* IHRE AUFGABE *
Geben Sie aus dem Text über den Scheurebe-Tag die Passage zwischen „Scheurebe-Tag – viel“ und „einem grandio­sen Scheurebe-Geburtstags-Fest.“, beide einschließlich, wortgetreu wieder.

* DOKUMENTABSCHNITT *

Georg Scheu – der Rebenflüsterer

Scheurebe-Tag – viel mehr als „nur“ Wein

Die Scheurebe wird in diesem Jahr 100 Jahre alt. Aus diesem Anlass hatten Rheinhessenwein, das DLR RNH Oppenheim und das Weingut Dr. Eva Vollmer aus Mainz-Ebersheim alle Scheurebe-Fans zu einem Scheurebe-Tag eingeladen.Das Programm begann mit Vorträgen der Experten am DLR zu Weinbau und Kellerwirtschaft, setzte sich fort mit zwei Degustations-Workshops und fand seinen Abschluss mit einem grandio­sen Scheurebe-Geburtstags-Fest.

Von links: Die Pfälzer Weinkönigin Julia Kren, deutsche Weinkönigin Josephine Schlumberger, Rheinhessenwein-Vorsitzender Thomas Schätzel, Weinkritiker Stuart Pigott und die rheinhessische Weinkönigin Sabrina Becker feierten im Weingut Dr. Eva Vollmer in Mainz 100 Jahre Scheurebe.

* BEREITGESTELLTE DATEN *
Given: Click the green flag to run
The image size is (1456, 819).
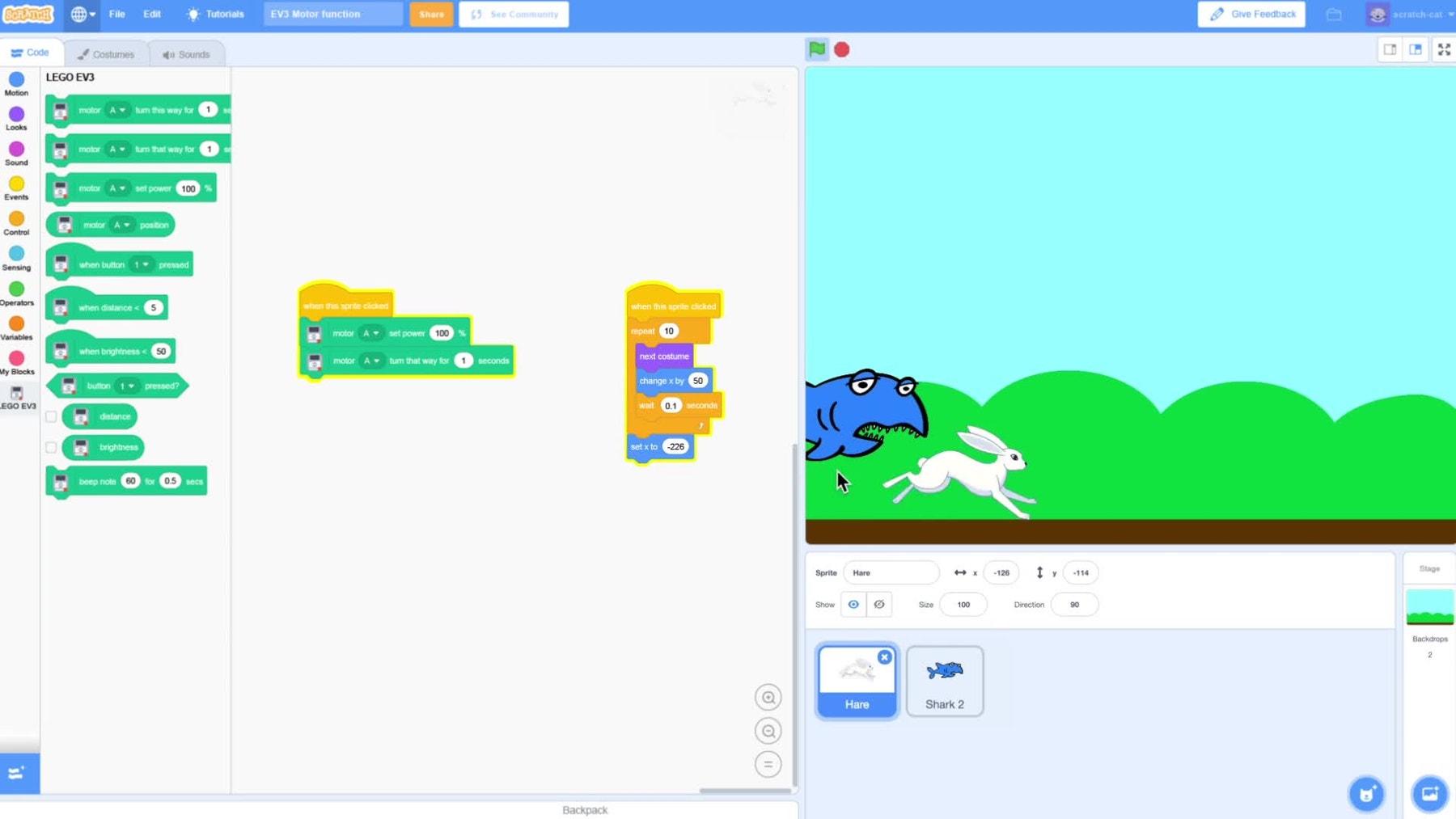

* VOLLSTÄNDIGE ANTWORT *
Scheurebe-Tag – viel mehr als „nur“ Wein

Die Scheurebe wird in diesem Jahr 100 Jahre alt. Aus diesem Anlass hatten Rheinhessenwein, das DLR RNH Oppenheim und das Weingut Dr. Eva Vollmer aus Mainz-Ebersheim alle Scheurebe-Fans zu einem Scheurebe-Tag eingeladen.Das Programm begann mit Vorträgen der Experten am DLR zu Weinbau und Kellerwirtschaft, setzte sich fort mit zwei Degustations-Workshops und fand seinen Abschluss mit einem grandio­sen Scheurebe-Geburtstags-Fest.